[Data items]
------------------------------------------------------------------------

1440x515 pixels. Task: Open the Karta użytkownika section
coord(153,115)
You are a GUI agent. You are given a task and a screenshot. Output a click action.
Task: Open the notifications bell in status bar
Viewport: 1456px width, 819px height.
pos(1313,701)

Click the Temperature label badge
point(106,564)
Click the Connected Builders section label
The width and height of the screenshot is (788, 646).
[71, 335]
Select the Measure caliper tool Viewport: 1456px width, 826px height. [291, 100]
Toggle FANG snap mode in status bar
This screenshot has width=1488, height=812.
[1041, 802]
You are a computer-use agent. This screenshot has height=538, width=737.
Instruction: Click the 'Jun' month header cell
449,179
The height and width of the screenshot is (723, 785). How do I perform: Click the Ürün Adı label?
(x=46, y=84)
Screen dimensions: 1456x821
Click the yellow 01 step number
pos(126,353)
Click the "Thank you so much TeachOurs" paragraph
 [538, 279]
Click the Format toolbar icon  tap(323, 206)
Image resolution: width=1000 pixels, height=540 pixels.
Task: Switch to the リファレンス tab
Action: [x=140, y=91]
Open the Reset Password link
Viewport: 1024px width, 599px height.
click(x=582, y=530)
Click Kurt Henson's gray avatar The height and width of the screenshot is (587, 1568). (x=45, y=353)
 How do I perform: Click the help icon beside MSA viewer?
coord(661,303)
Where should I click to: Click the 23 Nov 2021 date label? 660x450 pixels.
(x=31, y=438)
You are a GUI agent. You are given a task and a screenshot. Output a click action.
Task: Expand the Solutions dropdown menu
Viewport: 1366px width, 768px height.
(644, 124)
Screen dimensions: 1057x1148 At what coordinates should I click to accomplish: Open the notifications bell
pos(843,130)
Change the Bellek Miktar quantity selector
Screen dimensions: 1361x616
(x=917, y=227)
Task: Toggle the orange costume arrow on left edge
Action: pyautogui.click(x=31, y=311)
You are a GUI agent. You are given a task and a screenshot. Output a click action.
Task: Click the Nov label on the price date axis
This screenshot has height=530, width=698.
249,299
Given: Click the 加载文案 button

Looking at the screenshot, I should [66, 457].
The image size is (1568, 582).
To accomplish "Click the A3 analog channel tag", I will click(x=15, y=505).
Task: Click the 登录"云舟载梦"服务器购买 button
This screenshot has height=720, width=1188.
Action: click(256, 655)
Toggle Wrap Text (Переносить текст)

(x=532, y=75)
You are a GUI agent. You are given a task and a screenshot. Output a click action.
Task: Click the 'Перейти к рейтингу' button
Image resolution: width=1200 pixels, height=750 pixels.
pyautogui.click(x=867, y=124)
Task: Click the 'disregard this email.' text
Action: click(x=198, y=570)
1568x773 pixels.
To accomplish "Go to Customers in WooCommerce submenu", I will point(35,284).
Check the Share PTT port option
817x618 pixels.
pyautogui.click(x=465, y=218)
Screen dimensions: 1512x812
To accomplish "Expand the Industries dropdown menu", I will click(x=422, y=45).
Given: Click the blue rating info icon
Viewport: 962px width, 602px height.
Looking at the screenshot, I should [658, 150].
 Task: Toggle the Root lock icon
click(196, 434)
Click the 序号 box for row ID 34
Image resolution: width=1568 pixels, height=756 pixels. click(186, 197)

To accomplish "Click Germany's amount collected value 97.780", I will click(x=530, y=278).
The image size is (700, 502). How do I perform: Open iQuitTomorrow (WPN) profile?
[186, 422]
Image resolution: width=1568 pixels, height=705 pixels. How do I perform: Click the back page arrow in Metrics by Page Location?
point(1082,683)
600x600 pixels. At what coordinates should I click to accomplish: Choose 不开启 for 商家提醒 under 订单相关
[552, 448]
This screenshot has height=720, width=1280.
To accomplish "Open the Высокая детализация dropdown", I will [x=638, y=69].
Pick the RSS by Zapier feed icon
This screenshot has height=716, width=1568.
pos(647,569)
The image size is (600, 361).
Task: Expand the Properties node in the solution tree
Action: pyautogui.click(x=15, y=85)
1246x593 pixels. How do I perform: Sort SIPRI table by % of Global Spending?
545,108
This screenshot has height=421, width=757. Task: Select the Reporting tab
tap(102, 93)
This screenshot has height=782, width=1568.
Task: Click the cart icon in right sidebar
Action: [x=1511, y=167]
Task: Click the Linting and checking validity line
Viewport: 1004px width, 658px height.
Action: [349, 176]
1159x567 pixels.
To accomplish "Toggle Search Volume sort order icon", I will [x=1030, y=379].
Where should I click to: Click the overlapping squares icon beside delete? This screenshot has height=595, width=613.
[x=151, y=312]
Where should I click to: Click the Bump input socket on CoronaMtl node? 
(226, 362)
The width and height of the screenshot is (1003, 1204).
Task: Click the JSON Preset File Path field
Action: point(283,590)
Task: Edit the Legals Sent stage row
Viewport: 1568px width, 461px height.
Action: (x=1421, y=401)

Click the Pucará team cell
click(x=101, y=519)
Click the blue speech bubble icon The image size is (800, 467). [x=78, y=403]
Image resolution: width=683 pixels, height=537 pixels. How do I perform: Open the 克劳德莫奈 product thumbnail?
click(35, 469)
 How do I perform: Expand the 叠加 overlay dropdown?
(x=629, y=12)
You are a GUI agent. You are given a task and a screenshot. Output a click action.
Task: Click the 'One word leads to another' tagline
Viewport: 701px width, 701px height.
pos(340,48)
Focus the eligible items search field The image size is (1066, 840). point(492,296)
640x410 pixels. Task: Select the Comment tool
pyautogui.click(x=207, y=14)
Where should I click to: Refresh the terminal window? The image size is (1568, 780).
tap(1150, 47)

------------------------------------------------------------------------

Exercise objective ::
Take the data above and return it exactly.

Response for this exercise ::
1440x515 pixels. Task: Open the Karta użytkownika section
coord(153,115)
You are a GUI agent. You are given a task and a screenshot. Output a click action.
Task: Open the notifications bell in status bar
Viewport: 1456px width, 819px height.
pos(1313,701)

Click the Temperature label badge
point(106,564)
Click the Connected Builders section label
The width and height of the screenshot is (788, 646).
[71, 335]
Select the Measure caliper tool Viewport: 1456px width, 826px height. [291, 100]
Toggle FANG snap mode in status bar
This screenshot has width=1488, height=812.
[1041, 802]
You are a computer-use agent. This screenshot has height=538, width=737.
Instruction: Click the 'Jun' month header cell
449,179
The height and width of the screenshot is (723, 785). How do I perform: Click the Ürün Adı label?
(x=46, y=84)
Screen dimensions: 1456x821
Click the yellow 01 step number
pos(126,353)
Click the "Thank you so much TeachOurs" paragraph
 [538, 279]
Click the Format toolbar icon  tap(323, 206)
Image resolution: width=1000 pixels, height=540 pixels.
Task: Switch to the リファレンス tab
Action: [x=140, y=91]
Open the Reset Password link
Viewport: 1024px width, 599px height.
click(x=582, y=530)
Click Kurt Henson's gray avatar The height and width of the screenshot is (587, 1568). (x=45, y=353)
 How do I perform: Click the help icon beside MSA viewer?
coord(661,303)
Where should I click to: Click the 23 Nov 2021 date label? 660x450 pixels.
(x=31, y=438)
You are a GUI agent. You are given a task and a screenshot. Output a click action.
Task: Expand the Solutions dropdown menu
Viewport: 1366px width, 768px height.
(644, 124)
Screen dimensions: 1057x1148 At what coordinates should I click to accomplish: Open the notifications bell
pos(843,130)
Change the Bellek Miktar quantity selector
Screen dimensions: 1361x616
(x=917, y=227)
Task: Toggle the orange costume arrow on left edge
Action: pyautogui.click(x=31, y=311)
You are a GUI agent. You are given a task and a screenshot. Output a click action.
Task: Click the Nov label on the price date axis
This screenshot has height=530, width=698.
249,299
Given: Click the 加载文案 button

Looking at the screenshot, I should [66, 457].
The image size is (1568, 582).
To accomplish "Click the A3 analog channel tag", I will click(x=15, y=505).
Task: Click the 登录"云舟载梦"服务器购买 button
This screenshot has height=720, width=1188.
Action: click(256, 655)
Toggle Wrap Text (Переносить текст)

(x=532, y=75)
You are a GUI agent. You are given a task and a screenshot. Output a click action.
Task: Click the 'Перейти к рейтингу' button
Image resolution: width=1200 pixels, height=750 pixels.
pyautogui.click(x=867, y=124)
Task: Click the 'disregard this email.' text
Action: click(x=198, y=570)
1568x773 pixels.
To accomplish "Go to Customers in WooCommerce submenu", I will point(35,284).
Check the Share PTT port option
817x618 pixels.
pyautogui.click(x=465, y=218)
Screen dimensions: 1512x812
To accomplish "Expand the Industries dropdown menu", I will click(x=422, y=45).
Given: Click the blue rating info icon
Viewport: 962px width, 602px height.
Looking at the screenshot, I should [658, 150].
 Task: Toggle the Root lock icon
click(196, 434)
Click the 序号 box for row ID 34
Image resolution: width=1568 pixels, height=756 pixels. click(186, 197)

To accomplish "Click Germany's amount collected value 97.780", I will click(x=530, y=278).
The image size is (700, 502). How do I perform: Open iQuitTomorrow (WPN) profile?
[186, 422]
Image resolution: width=1568 pixels, height=705 pixels. How do I perform: Click the back page arrow in Metrics by Page Location?
point(1082,683)
600x600 pixels. At what coordinates should I click to accomplish: Choose 不开启 for 商家提醒 under 订单相关
[552, 448]
This screenshot has height=720, width=1280.
To accomplish "Open the Высокая детализация dropdown", I will [x=638, y=69].
Pick the RSS by Zapier feed icon
This screenshot has height=716, width=1568.
pos(647,569)
The image size is (600, 361).
Task: Expand the Properties node in the solution tree
Action: pyautogui.click(x=15, y=85)
1246x593 pixels. How do I perform: Sort SIPRI table by % of Global Spending?
545,108
This screenshot has height=421, width=757. Task: Select the Reporting tab
tap(102, 93)
This screenshot has height=782, width=1568.
Task: Click the cart icon in right sidebar
Action: [x=1511, y=167]
Task: Click the Linting and checking validity line
Viewport: 1004px width, 658px height.
Action: [349, 176]
1159x567 pixels.
To accomplish "Toggle Search Volume sort order icon", I will [x=1030, y=379].
Where should I click to: Click the overlapping squares icon beside delete? This screenshot has height=595, width=613.
[x=151, y=312]
Where should I click to: Click the Bump input socket on CoronaMtl node? 
(226, 362)
The width and height of the screenshot is (1003, 1204).
Task: Click the JSON Preset File Path field
Action: point(283,590)
Task: Edit the Legals Sent stage row
Viewport: 1568px width, 461px height.
Action: (x=1421, y=401)

Click the Pucará team cell
click(x=101, y=519)
Click the blue speech bubble icon The image size is (800, 467). [x=78, y=403]
Image resolution: width=683 pixels, height=537 pixels. How do I perform: Open the 克劳德莫奈 product thumbnail?
click(35, 469)
 How do I perform: Expand the 叠加 overlay dropdown?
(x=629, y=12)
You are a GUI agent. You are given a task and a screenshot. Output a click action.
Task: Click the 'One word leads to another' tagline
Viewport: 701px width, 701px height.
pos(340,48)
Focus the eligible items search field The image size is (1066, 840). point(492,296)
640x410 pixels. Task: Select the Comment tool
pyautogui.click(x=207, y=14)
Where should I click to: Refresh the terminal window? The image size is (1568, 780).
tap(1150, 47)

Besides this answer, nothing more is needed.